2. Find the Y-intercept:
- The y-intercept occurs when \( x = 0 \):
\[
f(0) = 2(0)^2 + (0) - 6 = -6
\]
- The y-intercept is \( (0, -6) \).
3. Find the Zeros:
- Solve \( 2x^2 + x - 6 = 0 \) using the quadratic formula \( x = \frac{-b \pm \sqrt{b^2 - 4ac}}{2a} \).
- Here, \( a = 2 \), \( b = 1 \), and \( c = -6 \):
\[
x = \frac{-1 \pm \sqrt{1^2 - 4(2)(-6)}}{2(2)}
\]
\[
= \frac{-1 \pm \sqrt{1 + 48}}{4}
\]
\[
= \frac{-1 \pm \sqrt{49}}{4}
\]
\[
= \frac{-1 \pm 7}{4}
\]
\[
x = \frac{-1 + 7}{4} = \frac{6}{4} = \frac{3}{2} \quad \text{and} \quad x = \frac{-1 - 7}{4} = \frac{-8}{4} = -2
\]
- The zeros are \( x = \frac{3}{2} \) and \( x = -2 \).

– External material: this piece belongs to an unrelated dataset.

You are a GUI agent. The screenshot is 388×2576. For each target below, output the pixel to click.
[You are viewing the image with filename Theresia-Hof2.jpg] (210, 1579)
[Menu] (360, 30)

4. Plot Additional Points:
- Choose a few more x-values to plot points and sketch the parabola.
- For example:
\[
f(-1) = 2(-1)^2 + (-1) - 6 = 2 - 1 - 6 = -5
\]
\[
f(1) = 2(1)^2 + (1) - 6 = 2 + 1 - 6 = -3
\]
5. Sketch the Graph:
- Plot the vertex \( \left(-\frac{1}{4}, -\frac{49}{8}\right) \), the y-intercept \( (0, -6) \), and the zeros \( \left(\frac{3}{2}, 0\right) \) and \( (-2, 0) \).
- Use additional points to sketch the parabola.
---
Final Answers:
1. For \( f(x) = x^2 + 4x + 7 \):
- Domain: \( (-\infty, \infty) \)
- Range: \( [3, \infty) \)
- Axis of Symmetry: \( x = -2 \)
- Vertex: \( (-2, 3) \)
- Y-intercept: \( (0, 7) \)
- Zero(s): None
2. For \( y = -x^2 - 5x + 1 \):
- Domain: \( (-\infty, \infty) \)
- Range: \( \left(-\infty, \frac{29}{4}\right] \)

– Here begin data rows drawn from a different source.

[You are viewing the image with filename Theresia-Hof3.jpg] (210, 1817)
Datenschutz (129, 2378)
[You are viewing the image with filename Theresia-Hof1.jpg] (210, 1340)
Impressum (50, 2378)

- Axis of Symmetry: \( x = -\frac{5}{2} \)
- Vertex: \( \left(-\frac{5}{2}, \frac{29}{4}\right) \)
- Y-intercept: \( (0, 1) \)
- Zero(s): \( x \approx -5.2 \) and \( x \approx 0.2 \)
3. Graph \( f(x) = 2x^2 + x - 6 \):
- Vertex: \( \left(-\frac{1}{4}, -\frac{49}{8}\right) \)
- Y-intercept: \( (0, -6) \)
- Zeros: \( x = \frac{3}{2} \) and \( x = -2 \)
- Sketch the parabola using these points.
---
Final Answer Box:
\[
\boxed{
\begin{array}{l}
\text{1. Domain: } (-\infty, \infty), \text{ Range: } [3, \infty), \text{ Axis of Symmetry: } x = -2, \text{ Vertex: } (-2, 3), \text{ Y-intercept: } (0, 7), \text{ Zero(s): None} \\
\text{2. Domain: } (-\infty, \infty), \text{ Range: } \left(-\infty, \frac{29}{4}\right], \text{ Axis of Symmetry: } x = -\frac{5}{2}, \text{ Vertex: } \left(-\frac{5}{2}, \frac{29}{4}\right), \text{ Y-intercept: } (0, 1), \text{ Zero(s): } x \approx -5.2 \text{ and } x \approx 0.2 \\
\text{3. Graph with Vertex: } \left(-\frac{1}{4}, -\frac{49}{8}\right), \text{ Y-intercept: } (0, -6), \text{ Zeros: } x = \frac{3}{2} \text{ and } x = -2
\end{array}
}
\]
Parent Tip: Review the logic above to help your child master the concept of graphing quadratic functions worksheet.